Lower Pisang - Gyaru - Ngawal - Mungji - Braga

Am nächsten Morgen werde ich bezüglich meiner Wettervorhersage eines besseren belehrt, denn auf dem Boden liegt ein Hauch von Schnee. Der Himmel ist dicht bewölkt und von der Sonne ist nichts zu sehen. Meine über der Wäscheleine hängenden Socken sind gefroren.
Schade, denn heute hätten wir bei unserem Aufstieg nach Ghyaru sicherlich eine gute Aussicht auf die Annapurna gehabt. Wie machen sich unsere Träger bereits vor uns auf den Weg zur nächsten Lodge. Dieses Mal werden wir jedoch unterschiedliche Wege wandern, denn unsere Träger werden den einfachen und flachen Weg durch das Tal in Richtung Braga wandern. Wir hingegen laufen einen „Umweg“ über Ghyaro, d.h. den sogenannten „Upper Trail“. Dies verbessert unter anderem unsere Akklimatisierung, denn nach einer Reizphase in größerer Höhe haben wir in Braga eine verhältnismäßig niedrige Schlafhöhe.

* * *

• Die Aufgabe: Kannst du den Reisebericht über die Etappe von Lower Pisang nach Braga im Anschluss an seinen letzten Satz fortsetzen? Die anschließenden Zeilen sind eigenständiges Material und gehören nicht zum Reisebericht.

• Gesammeltes Material:

* * *

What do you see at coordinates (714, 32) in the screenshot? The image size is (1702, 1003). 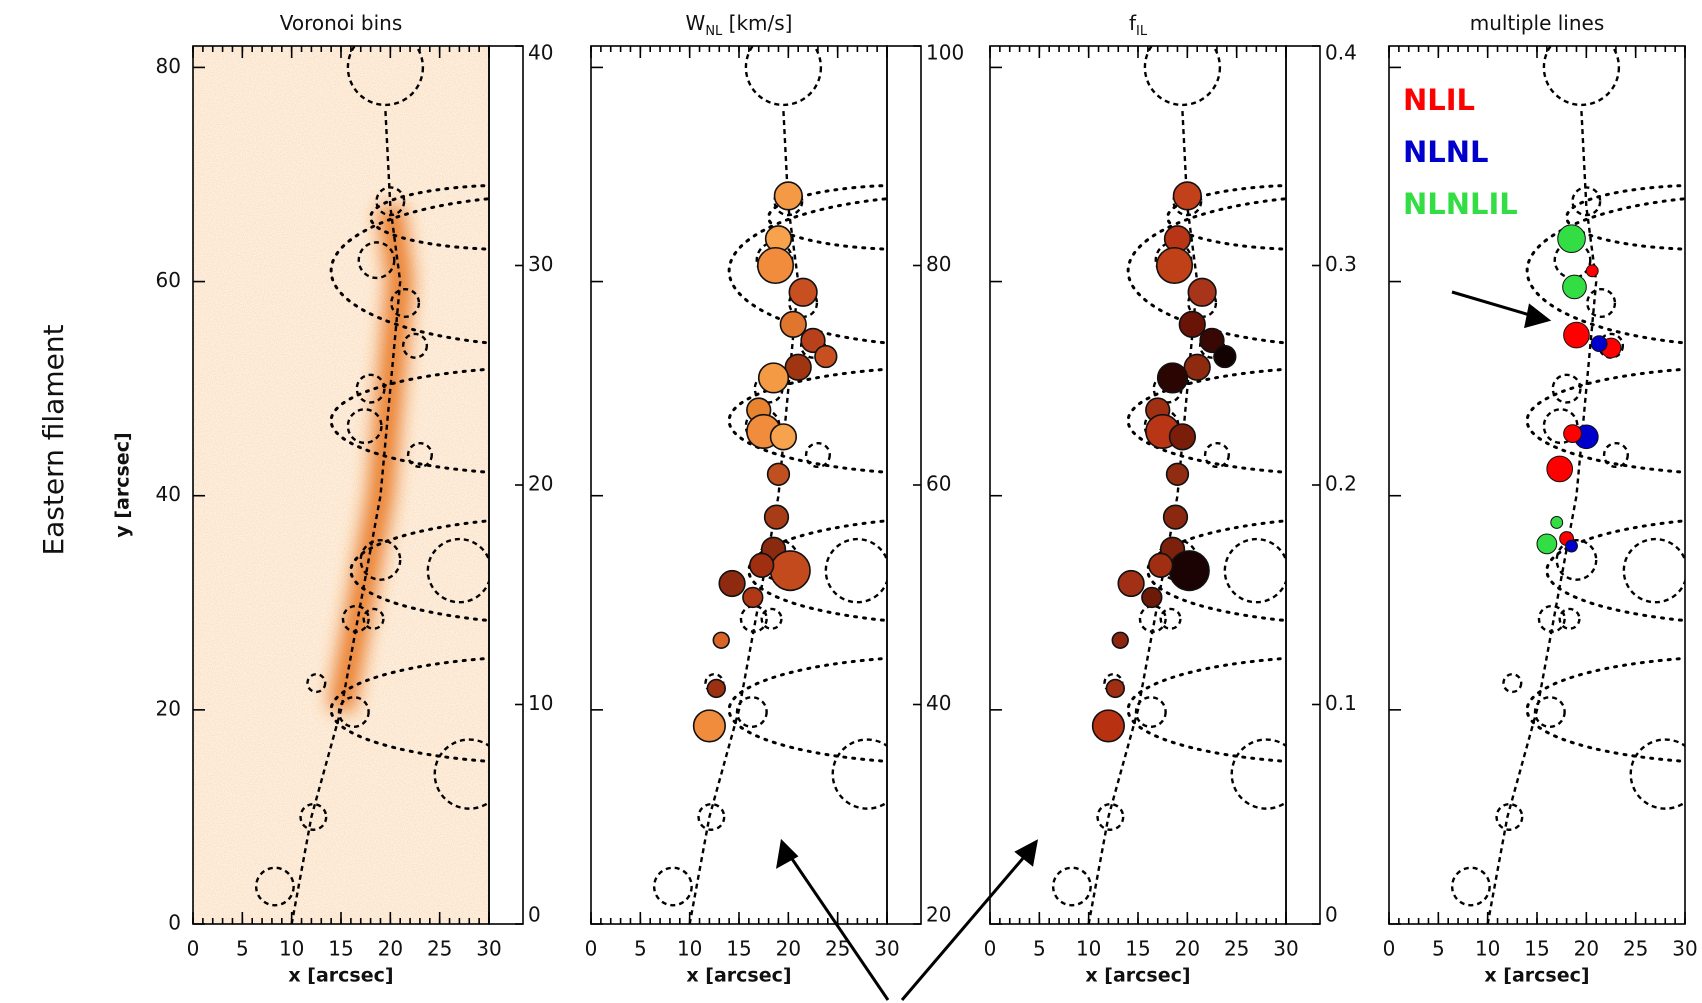 I see `title-part: NL` at bounding box center [714, 32].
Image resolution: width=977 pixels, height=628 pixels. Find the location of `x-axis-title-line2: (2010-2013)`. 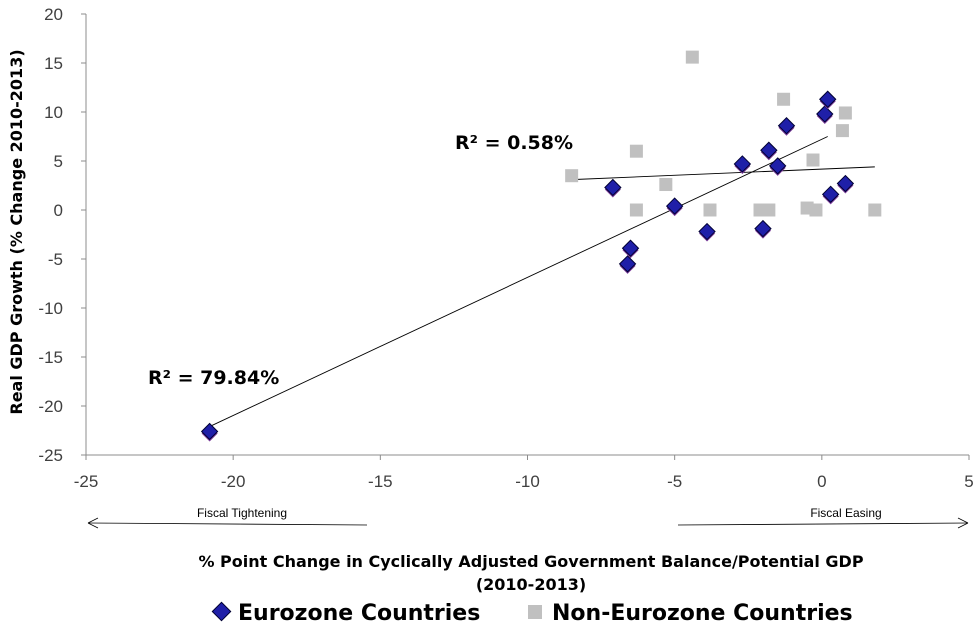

* * *

• Antwort:
Die Annapurna zeigt sich kurz

Wir verlassen unsere Lodge über die steile Treppe und biegen wenige Meter später rechts ab. Das Bachbett überqueren wir mittels einer stabilen Hängebrücke. Anfangs ist der Wegverlauf noch flach und somit ideal zum warmlaufen. Trotz des bewölkten Himmels haben wir einen schönen Blick auf die steilen Eiswände des Annapurna II. Zusammen mit dem grün gefärbten See wäre dies ein perfektes Photomotiv bei sonnigem Wetter, doch auch so hat die Landschaft seinen Reiz. Nach der längeren Photopause am See erreichen wir wenig später eine sehr lange Mani Mauer. Hier bzw. nach Passieren der Hängebrücke beginnt der Aufstieg nach Ghyaro. Der Aufstieg beträgt 500 Höhenmeter, welche es mittels zahlreichen Serpentinen zu überwinden gilt. Kami mahnt uns nicht zu schnell zu wandern, denn „nicht der sprintende Hase wird der erste sein, sondern die gleichmäßig wandernde Schildkröte“. Langsam steigen wir auf, immer wieder den immer besser werdenden Blick auf die Annapurna II und IV und in Richtung des freier werdenden Tals gerichtet.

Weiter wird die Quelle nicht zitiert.